When I win the lottery I am bulldozing houses and planting trees.
This is one of the best pictures I have ever found on the net.


----------



## Candy (Mar 22, 2010)

I believe there are animals that us humans have never seen before and I am with you on that one.


----------



## terryo (Mar 22, 2010)

That one little picture says a thousand words. "Every living thing has a soul, just in different bodies." What have we done to our planet????


----------



## chadk (Mar 22, 2010)

"most humans ruin everything"

That's a pretty self loathing and sad attitude. First, "everything" is not ruined. Second, it is only a few jerks who go out of their way to ruin things. The rest of us just want to live our lives. Third, that bulldozer burns gas and oil and puts out a lot of nasty exhaust - so i'd find a more 'green' approach to your plans for distruction


----------



## GBtortoises (Mar 22, 2010)

"When I win the lottery I am bulldozing houses and planting trees."

Really? Where will you live then?


----------



## K412 (Mar 22, 2010)

Like the Swiss family Robinson of course!
I have had a really horrible past few weeks at work. One cruelty case in particular, every time I think I have seen it all, something happens to shatter my faith in people all over again. 14 people witnessed a horrible act and NOT ONE will talk because "he's just such a good person". Well this felon is going back to where he belongs.
Partly the reason I prefer animal loving forums because everyone here cares and wouldn't do such things.

The bulldozer would be modified, I'd be loaded!


----------



## Redfoot NERD (Mar 22, 2010)

Didn't think you were going to get the above.. did you K412?

They just like to argue and take issue...... and tell the truth { some of them }!

NERD


----------



## ChiKat (Mar 22, 2010)

K412 said:


> One cruelty case in particular, every time I think I have seen it all, something happens to shatter my faith in people all over again.

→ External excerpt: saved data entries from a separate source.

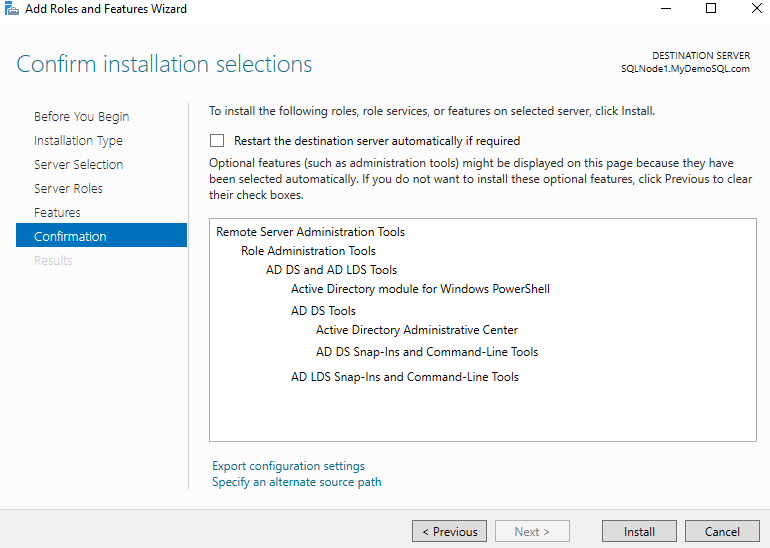Click AD DS and AD LDS Tools entry
Screen dimensions: 770x548
pyautogui.click(x=331, y=270)
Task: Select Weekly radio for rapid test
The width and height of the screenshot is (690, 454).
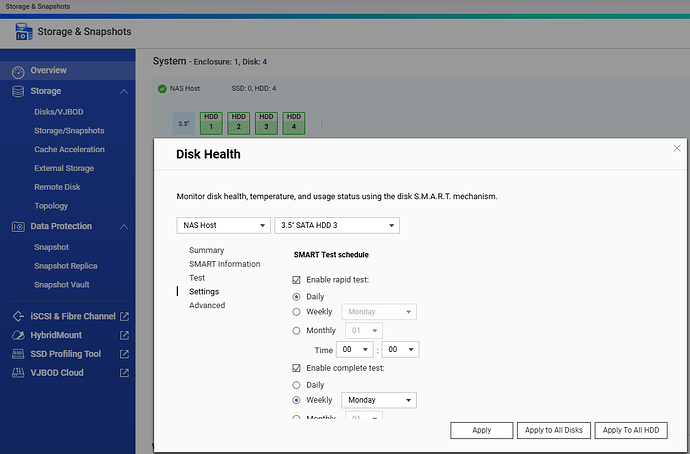Action: (x=296, y=312)
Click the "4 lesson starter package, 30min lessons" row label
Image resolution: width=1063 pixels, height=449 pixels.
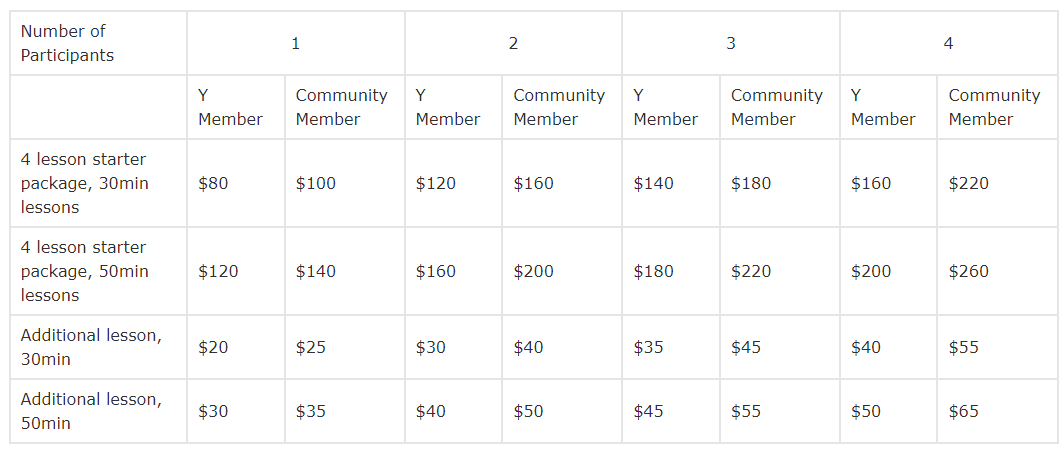[84, 183]
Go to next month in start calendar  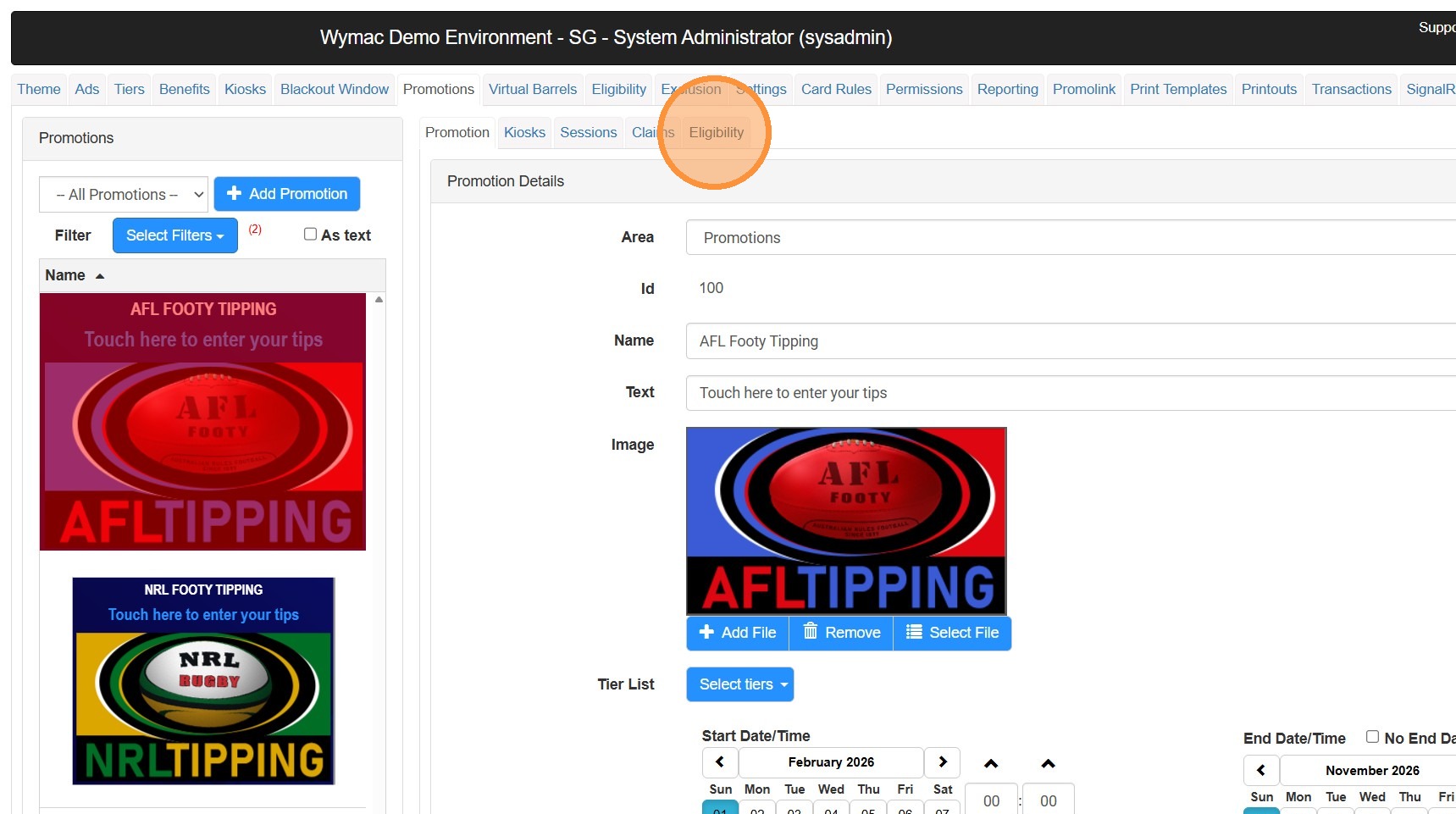pos(942,762)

I feel like this sometimes too  Sometimes I like animals better than people


----------



## jackrat (Mar 22, 2010)

When you get through bulldozing all the houses down,where are you going to live? LOL We do need to practice good hubandry on the wild places we have left. We can also create some micro wild areas where we live. Plant some flowers,put up some bird houses. If you have the room,let part of your property grow wild into what I call micro-environments. You would be surprised at what all will be living there. I realize this isn't possible for some folks,just do what you can.It's better than doing nothing.


----------



## stells (Mar 22, 2010)

GBtortoises said:


> "When I win the lottery I am bulldozing houses and planting trees."
> 
> Really? Where will you live then?



In a tree house


----------



## Tom (Mar 22, 2010)

We should all just kill ourselves and free the planet from the horrible scourge of humanity... whose got the Kool-Aid?


----------



## ZippyButter (Mar 22, 2010)

Tom said:


> We should all just kill ourselves and free the planet from the horrible scourge of humanity... whose got the Kool-Aid?



Don't you think 1 Jamestown ( or Jim jones town) is enough? You could give this coolaid to some of those who represent us in Washington D.C..LOL



chadk said:


> "most humans ruin everything"
> 
> The rest of us just want to live our lives.
> 
> ...


----------



## Stephanie Logan (Mar 22, 2010)

As I looked out over the majestic sweep of the Grand Conyon today, I could not help but be grateful to President Teddy Roosevelt for setting so many beautiful US landmarks aside as national parks for everyone and their children and grandchildren to enjoy. 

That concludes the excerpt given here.